### Your objective
Can you return each of the records below word for word, with every line unchanged?

##############################

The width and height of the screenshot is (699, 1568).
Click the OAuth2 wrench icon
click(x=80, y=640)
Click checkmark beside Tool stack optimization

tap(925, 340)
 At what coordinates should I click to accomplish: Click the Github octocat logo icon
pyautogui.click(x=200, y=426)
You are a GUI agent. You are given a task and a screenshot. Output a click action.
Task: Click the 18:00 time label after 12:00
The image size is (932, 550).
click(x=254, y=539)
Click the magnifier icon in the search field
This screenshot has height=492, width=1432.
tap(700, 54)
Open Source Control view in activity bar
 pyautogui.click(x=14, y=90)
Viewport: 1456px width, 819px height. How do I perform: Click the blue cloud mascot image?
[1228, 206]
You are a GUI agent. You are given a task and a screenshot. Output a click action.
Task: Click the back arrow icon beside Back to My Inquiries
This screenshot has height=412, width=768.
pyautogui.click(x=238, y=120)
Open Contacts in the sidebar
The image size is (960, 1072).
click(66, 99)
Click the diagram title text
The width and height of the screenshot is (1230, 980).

##############################

### Task solution
The width and height of the screenshot is (699, 1568).
Click the OAuth2 wrench icon
click(x=80, y=640)
Click checkmark beside Tool stack optimization

tap(925, 340)
 At what coordinates should I click to accomplish: Click the Github octocat logo icon
pyautogui.click(x=200, y=426)
You are a GUI agent. You are given a task and a screenshot. Output a click action.
Task: Click the 18:00 time label after 12:00
The image size is (932, 550).
click(x=254, y=539)
Click the magnifier icon in the search field
This screenshot has height=492, width=1432.
tap(700, 54)
Open Source Control view in activity bar
 pyautogui.click(x=14, y=90)
Viewport: 1456px width, 819px height. How do I perform: Click the blue cloud mascot image?
[1228, 206]
You are a GUI agent. You are given a task and a screenshot. Output a click action.
Task: Click the back arrow icon beside Back to My Inquiries
This screenshot has height=412, width=768.
pyautogui.click(x=238, y=120)
Open Contacts in the sidebar
The image size is (960, 1072).
click(66, 99)
Click the diagram title text
The width and height of the screenshot is (1230, 980).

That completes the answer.